Beide Seiten setzen auf „große Offensiven“

Nach dem Auslaufen einer Feuerpause am Wochenende gehen die Kämpfe im Sudan zwischen der Armee und den paramilitärischen Rapid Support Forces (RSF) mit unverminderter Härte weiter. Armee-Einheiten bewegten sich laut der in London ansässigen Website Middle East Eye (MEE) aus zahlreichen Landesteilen nun auf die Hauptstadt Khartum zu, um diese zu befreien. Die RSF plant ebenfalls eine große Offensive. Und auch in der Region Darfur wird heftig gekämpft, die Lage sei „außer Kontrolle“, so der Gouverneur.

Die in London ansässige Website MEE sieht nach der Feuerpause die nunmehrige Eskalation als neue „tödlichere“ Phase in dem Krieg. Die Befürchtung ist groß, dass sich die Kämpfe auch auf andere Landesteile stärker ausweiten. Beide Seiten hätten große Offensiven vorbereitet, so Cameron Hudson, ehemaliger CIA-Analyst und leitender Mitarbeiter des Afrikaprogramms des US-Thinktanks Center for Strategic and International Studies (CSIS).

Die Armee unter Abdel Fattah al-Burhan versuche, Khartum zurückzuerobern, so Hudson weiter. Laut MEE ziehen bereits Armeetruppen aus dem ganzen Land in Richtung Khartum. Parallel dazu seien 200 RSF-Fahrzeuge auf dem Weg zu einem Stützpunkt im Bundesstaat Nordkordofan, um eine Offensive gegen El Obeid, die Hauptstadt des Bundesstaates, vorzubereiten, so MEE weiter. Die paramilitärische RSF wird von al-Burhans ehemaligem Stellvertreter Mohammed Hamdan Daglo befehligt.

Menschen fliehen mit Hab und Gut aus Karthoum
AP
Menschen fliehen mit Hab und Gut aus Khartum

Heftige Kämpfe und Plünderungen in Khartum

In Khartum berichteten Einwohner und Einwohnerinnen am Sonntag von heftigen Gefechten in mehreren Teilen der Hauptstadt. In der direkt an Khartum angrenzenden Stadt Omdurman ist nach Angaben von Augenzeugen eine Militärmaschine abgestürzt.

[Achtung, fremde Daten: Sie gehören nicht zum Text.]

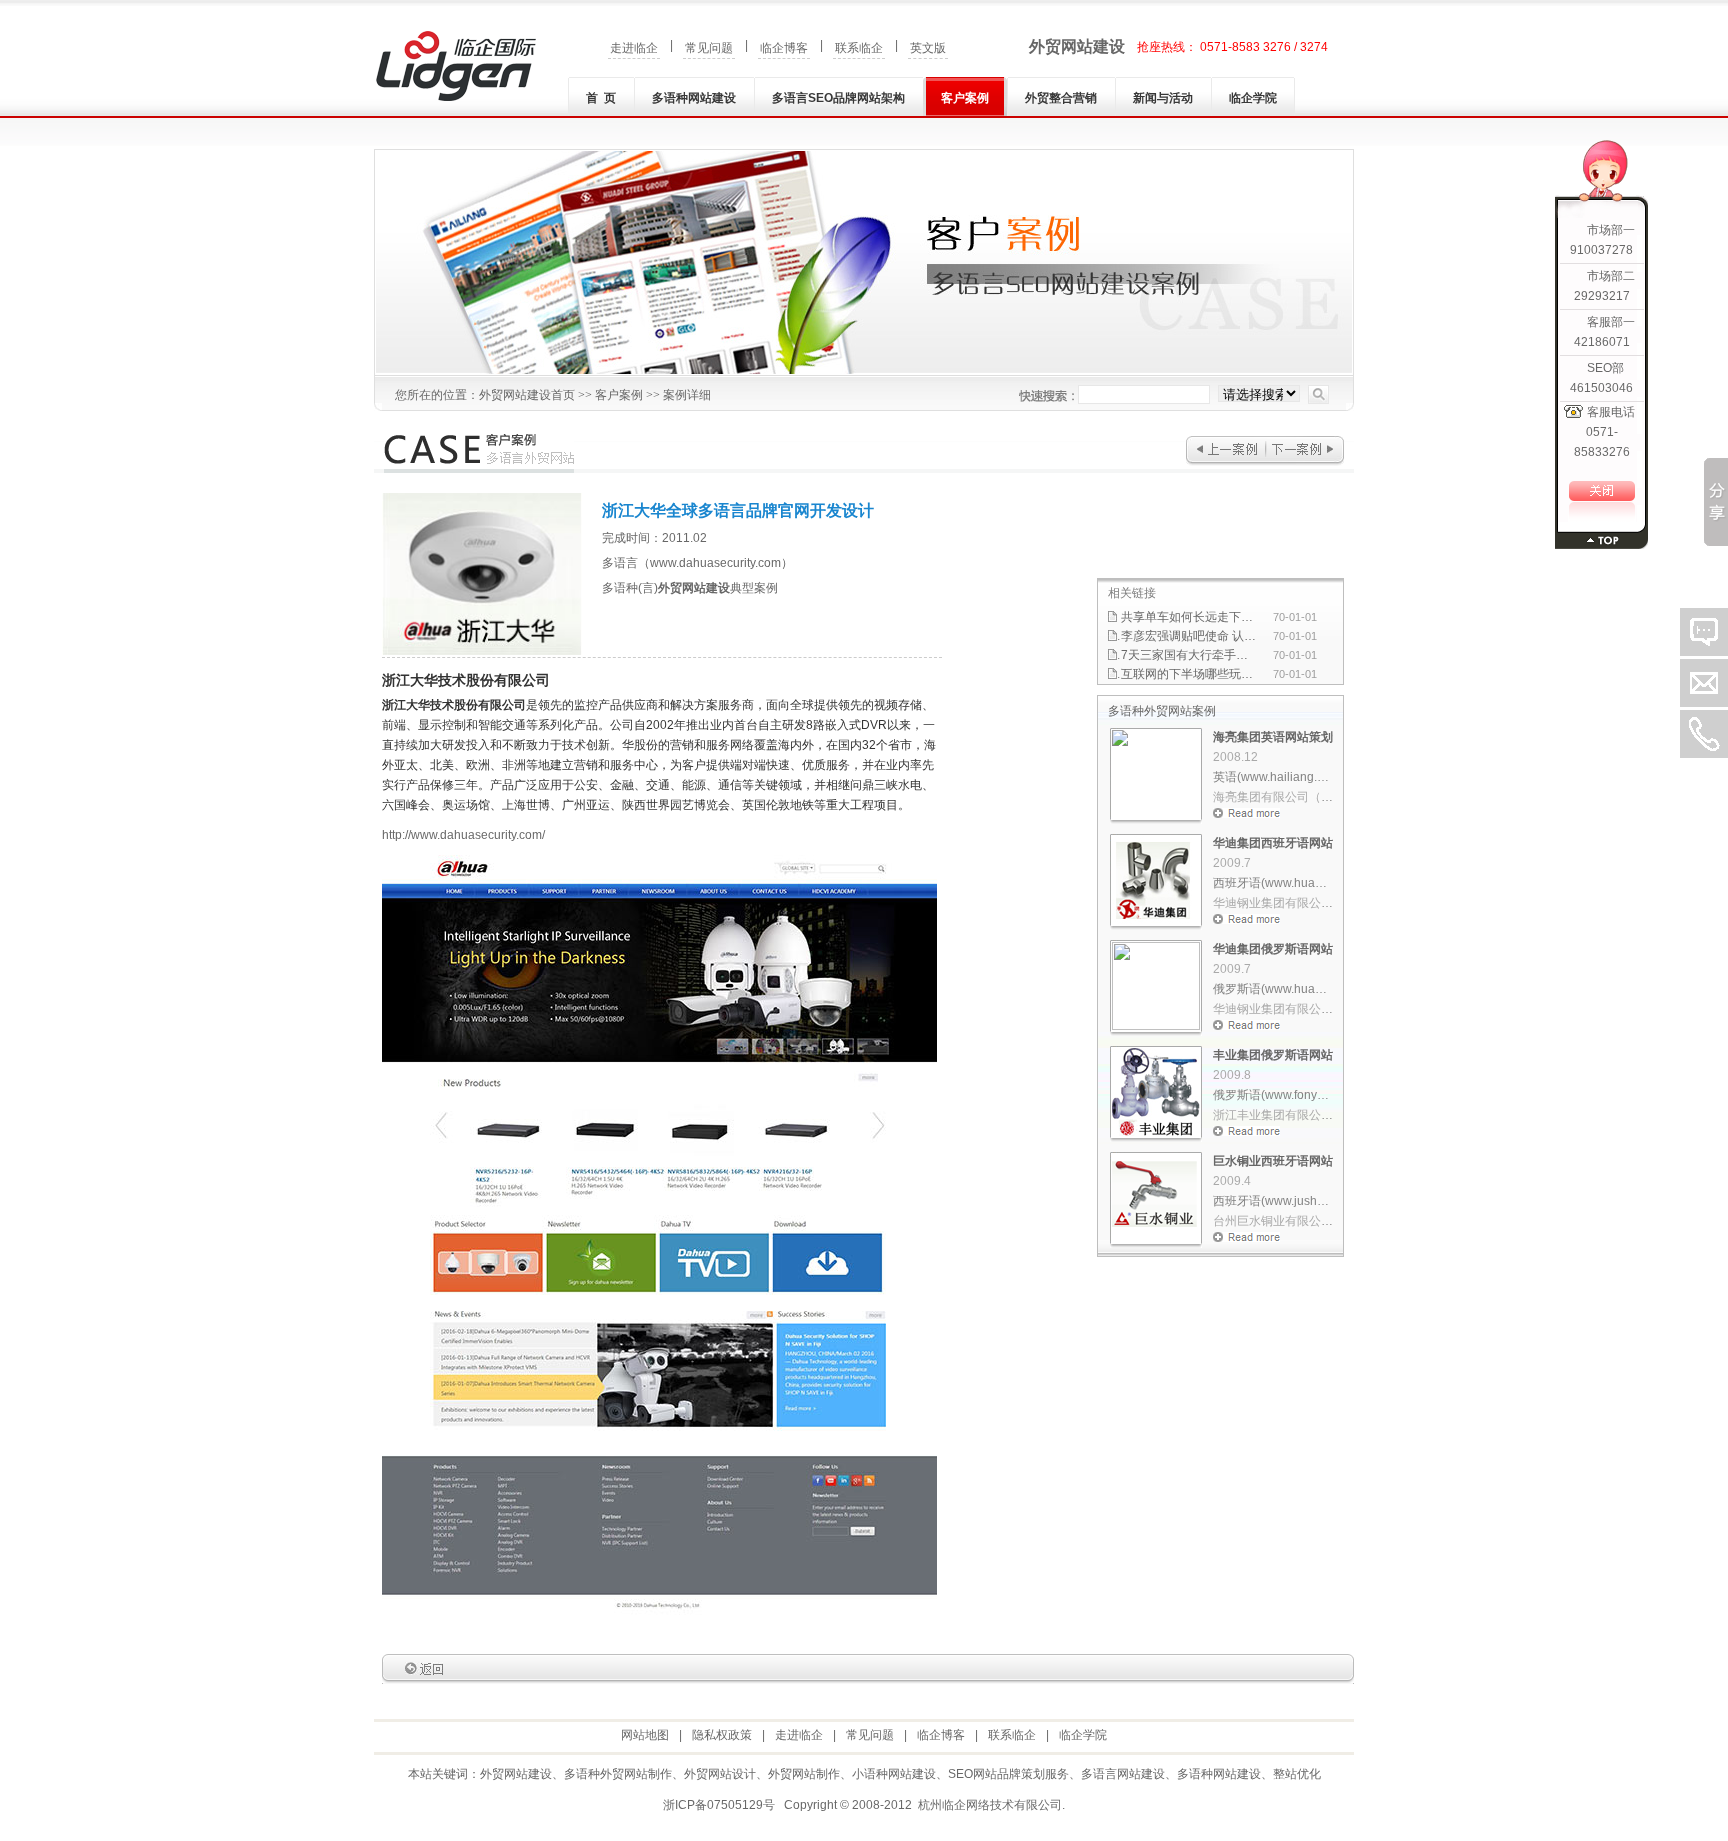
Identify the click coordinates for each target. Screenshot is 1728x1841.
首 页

In Bahri, das zusammen mit Khartum und Omdurman eine Metropolregion am Zusammenfluss von Blauem und Weißem Nil bildet, kam es am Sonntag auch zu Kämpfen.

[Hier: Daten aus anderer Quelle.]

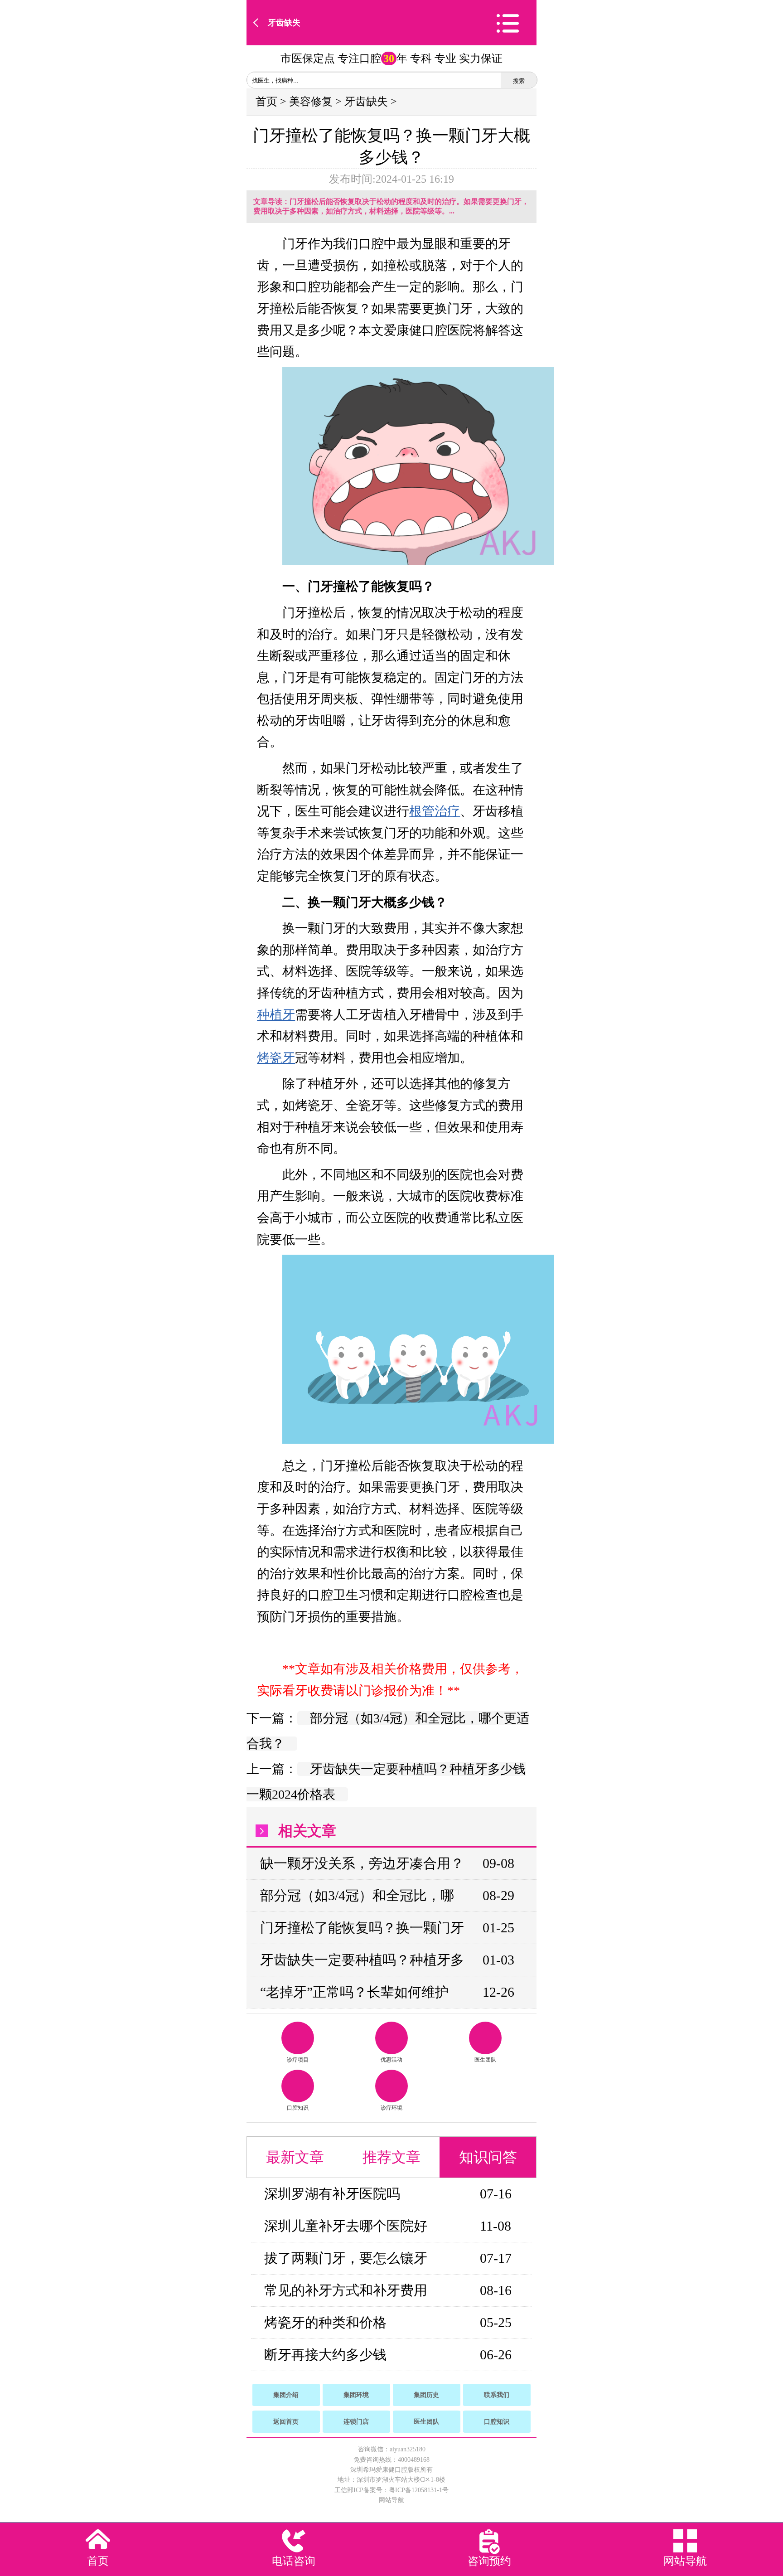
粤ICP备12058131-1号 (419, 2490)
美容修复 (311, 101)
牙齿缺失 (284, 22)
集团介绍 (286, 2395)
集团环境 (356, 2395)
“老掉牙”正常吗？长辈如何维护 (354, 1991)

Die Kämpfe in der Hauptstadt und der Region haben zu weitreichenden Schäden und Plünderungen, einem Zusammenbruch der Gesundheitsversorgung, Strom- und Wasserausfällen und schwindenden Vorräten von Nahrungsmitteln und Medikamenten geführt. Man lebe in einer echten Hölle, so eine Bewohnerin gegenüber dem TV-Sender al-Jazeera.

Gouverneur von Darfur: Katastrophengebiet

Auch in Darfur gingen die Kämpfe unvermindert weiter. Der Gouverneur von Westdarfur, Khamis Abakar, sagte gegenüber al-Jazeera am Sonntag, es herrsche völlige Gesetzlosigkeit. Bewaffnete hätten alles übernommen. „Die Situation ist völlig außer Kontrolle“, so Abakar. Laut Berichten sollen mindestens 40 Menschen getötet worden sein, Dutzende seien verwundet, berichtete auch der „Guardian“ am Montag.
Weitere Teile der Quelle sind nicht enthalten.